5. MorePhonesThanNeeded (Posts: 618; Member since: 23 Oct 2011)
"During discussions with the FTC, the agency threatened to bring a case against Google for unfair business practices and discussed a number of cases where Google might have violated FRAND regulations."
Someone find the operative word in that sentence, in case you can't it's "might", that in no way means that they did, it's just that the FTC is looking into alleged violations. Not sure how, considering Motorola Mobility was still owned by Motorola when they didn't give licenses for their patents and not just magically Google who only fully acquired MM in march all of a sudden is guilty of not allowing others to gain access to their patents. Such arbitrary stuff coming from the FTC wouldn't you say?
If this is true then Google must have some reason for going head to head with the FTC and believe that they will have a chance of succeeding. No one likes to get into losing battles for no reason, I doubt a company as tech savvy and powerful as Google would do that. They are probably doing some serious talking behind closed doors, because this in and of itself just looks like a pretty dumb and stupid move to do by mistake. Google is definitely up to something, and this article is a bit skimpy on interesting bits, but we'll see.
While they are at it, could someone please stop the USPTO from granting anymore ambiguous and generalized patents, shapes and things that no one should hold a patent on. Companies who are sitting on patents and are not developing them and are just using them for royalty payments should be forced to turn the patents over to the general public and it become property of the state and or country. Keep these companies from playing court all damn day instead of out there doing some R&D and developing better things.
13. Glim12808 (Posts: 393; Member since: 26 Oct 2011)
Articles/statements/comments on possible or future or on-going litigations always use words like "might" or "alleged" so don't put too much meaning on it.
Also, the article said that Google is "considering settling with the FTC". So it probably means Google thinks it could not win the FRAND case with FTC, which is the opposite of what you are saying.
6. JunkCreek (Posts: 399; Member since: 13 Jul 2012)
slide to unlock procedure, bounce-back are should considering FRAND or even not at all, because it is patented the proccess and the result, not code or technical. US somehow was unfair.
7. TechDroid (Posts: 37; Member since: 14 Jun 2011)

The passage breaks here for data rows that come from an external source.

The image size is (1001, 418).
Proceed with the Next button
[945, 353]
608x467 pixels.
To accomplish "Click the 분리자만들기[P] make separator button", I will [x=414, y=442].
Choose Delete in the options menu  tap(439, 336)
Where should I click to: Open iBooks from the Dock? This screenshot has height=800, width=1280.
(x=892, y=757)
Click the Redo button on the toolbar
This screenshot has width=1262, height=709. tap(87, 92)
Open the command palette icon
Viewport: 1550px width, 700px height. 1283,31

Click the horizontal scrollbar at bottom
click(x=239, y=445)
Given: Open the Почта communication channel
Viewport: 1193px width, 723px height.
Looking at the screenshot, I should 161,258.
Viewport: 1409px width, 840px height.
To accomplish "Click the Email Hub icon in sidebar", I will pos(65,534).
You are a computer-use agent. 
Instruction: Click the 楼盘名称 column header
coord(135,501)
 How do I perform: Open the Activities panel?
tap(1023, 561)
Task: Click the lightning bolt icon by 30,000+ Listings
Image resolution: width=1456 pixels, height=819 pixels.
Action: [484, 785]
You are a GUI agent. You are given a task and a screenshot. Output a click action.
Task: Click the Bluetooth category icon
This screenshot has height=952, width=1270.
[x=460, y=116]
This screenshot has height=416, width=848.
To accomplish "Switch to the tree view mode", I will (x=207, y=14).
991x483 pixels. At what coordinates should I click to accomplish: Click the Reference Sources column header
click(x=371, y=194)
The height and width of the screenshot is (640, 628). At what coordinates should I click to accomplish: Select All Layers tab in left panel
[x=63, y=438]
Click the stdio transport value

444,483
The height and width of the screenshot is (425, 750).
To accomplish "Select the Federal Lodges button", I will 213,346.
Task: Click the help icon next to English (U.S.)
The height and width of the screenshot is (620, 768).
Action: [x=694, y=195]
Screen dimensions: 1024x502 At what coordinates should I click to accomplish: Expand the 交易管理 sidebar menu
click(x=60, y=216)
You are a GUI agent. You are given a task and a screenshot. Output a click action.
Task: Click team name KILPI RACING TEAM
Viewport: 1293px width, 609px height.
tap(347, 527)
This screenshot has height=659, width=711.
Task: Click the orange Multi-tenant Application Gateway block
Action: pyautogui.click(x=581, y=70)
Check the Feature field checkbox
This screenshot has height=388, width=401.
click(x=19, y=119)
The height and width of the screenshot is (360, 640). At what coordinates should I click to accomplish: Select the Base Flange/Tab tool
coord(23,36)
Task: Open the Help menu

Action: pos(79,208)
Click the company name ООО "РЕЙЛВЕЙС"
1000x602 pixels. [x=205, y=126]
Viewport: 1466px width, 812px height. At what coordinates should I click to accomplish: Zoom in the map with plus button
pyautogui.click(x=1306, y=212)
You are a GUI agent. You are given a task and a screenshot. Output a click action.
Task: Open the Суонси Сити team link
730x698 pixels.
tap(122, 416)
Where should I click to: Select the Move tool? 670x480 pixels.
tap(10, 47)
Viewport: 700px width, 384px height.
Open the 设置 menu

I think you are missing the point of FRAND. A patent issued under FRAND terms is a so-called standard essential patent, meaning that it is essential to the manufacturing of the device. Whilst I think the slide-to-unlock and the bounce-back patents are stupid, they should not be subject to FRAND terms. That would be ridiculous.
8. JunkCreek (Posts: 399; Member since: 13 Jul 2012)
@TechDroid, u missing one thing too my friend, i said "... should considered as FRAND or even nothing at all". so i already thought apple's patent are should considered as FRAND and even not considered at all.
9. MartyK (Posts: 697; Member since: 11 Apr 2012)
"Google also said to FTC lawyers that if it settles the agency's claims, it effectively would be disarmed while competitors continue their abuse, this person said".
There you go ALAN, I help you out.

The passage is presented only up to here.